Last year, as Mr. Cooder worked on “My Name Is Buddy,” an oddball folk and blues concept album about a red cat that travels through a mythic American landscape, he ran into familiar problems. When he subjected the recording to his usual test — playback in his Toyota, on the factory-installed stereo — the result wasn’t to his liking. “It started to sound processed,” he said. “We were losing the feeling of the thing, and this is not music that can withstand this.”

Then Mr. Cooder noticed something else: When he burned a copy of the album using Apple’s iTunes software, it sounded fine. He didn’t know why until one of his younger engineers told him that the default settings on iTunes apply a “sound enhancer.” (It’s in the preferences menu, under “playback.”) Usually, that feature sweetens the sound of digital music files, but Mr. Cooder so liked its effect on his studio recordings that he used it to master — that is, make the final sound mixes — his album. “We didn’t do anything else to it,” he said.

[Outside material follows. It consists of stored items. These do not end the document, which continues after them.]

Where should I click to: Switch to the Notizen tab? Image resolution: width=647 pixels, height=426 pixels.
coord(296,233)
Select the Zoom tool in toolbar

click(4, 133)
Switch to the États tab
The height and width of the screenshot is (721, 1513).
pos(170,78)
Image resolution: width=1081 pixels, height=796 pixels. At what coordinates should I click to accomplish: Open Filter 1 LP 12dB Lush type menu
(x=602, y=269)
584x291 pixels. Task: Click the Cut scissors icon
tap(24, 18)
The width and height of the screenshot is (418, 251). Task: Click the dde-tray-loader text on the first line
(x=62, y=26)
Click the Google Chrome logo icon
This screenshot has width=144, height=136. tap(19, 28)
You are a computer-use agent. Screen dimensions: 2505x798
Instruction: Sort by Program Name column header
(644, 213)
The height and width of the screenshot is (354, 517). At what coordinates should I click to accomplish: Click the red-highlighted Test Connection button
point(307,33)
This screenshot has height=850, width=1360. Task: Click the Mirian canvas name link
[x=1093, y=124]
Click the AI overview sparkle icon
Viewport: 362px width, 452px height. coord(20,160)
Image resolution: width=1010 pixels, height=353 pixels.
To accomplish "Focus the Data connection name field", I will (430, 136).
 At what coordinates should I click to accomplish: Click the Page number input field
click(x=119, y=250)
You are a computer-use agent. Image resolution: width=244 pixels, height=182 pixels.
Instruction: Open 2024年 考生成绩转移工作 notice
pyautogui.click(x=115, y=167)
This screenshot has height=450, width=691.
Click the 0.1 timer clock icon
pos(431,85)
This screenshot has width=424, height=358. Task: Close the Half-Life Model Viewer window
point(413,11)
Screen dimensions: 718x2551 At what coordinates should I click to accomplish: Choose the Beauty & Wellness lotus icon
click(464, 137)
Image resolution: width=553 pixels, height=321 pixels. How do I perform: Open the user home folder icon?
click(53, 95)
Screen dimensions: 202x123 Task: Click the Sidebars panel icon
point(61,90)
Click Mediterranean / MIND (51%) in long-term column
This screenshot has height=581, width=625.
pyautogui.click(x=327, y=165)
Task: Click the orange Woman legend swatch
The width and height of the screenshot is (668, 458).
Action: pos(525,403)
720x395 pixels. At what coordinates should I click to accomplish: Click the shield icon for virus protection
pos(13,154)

Meanwhile, DJ C posts on Riddim Method about staring into the belly of a new beat-matching application by Echo Nest, then dares you to distinguish between a live set he built by hand or the set built by Echo Nest's ENDJMixer.

ENDJMixer is a little software app that can read an iTunes library, from which you can choose a playlist that you’d like to have the app DJ for you. In other words, you feed it a bunch of tunes, it analyzes the files and then beat matches and mixes the tunes for you automatically.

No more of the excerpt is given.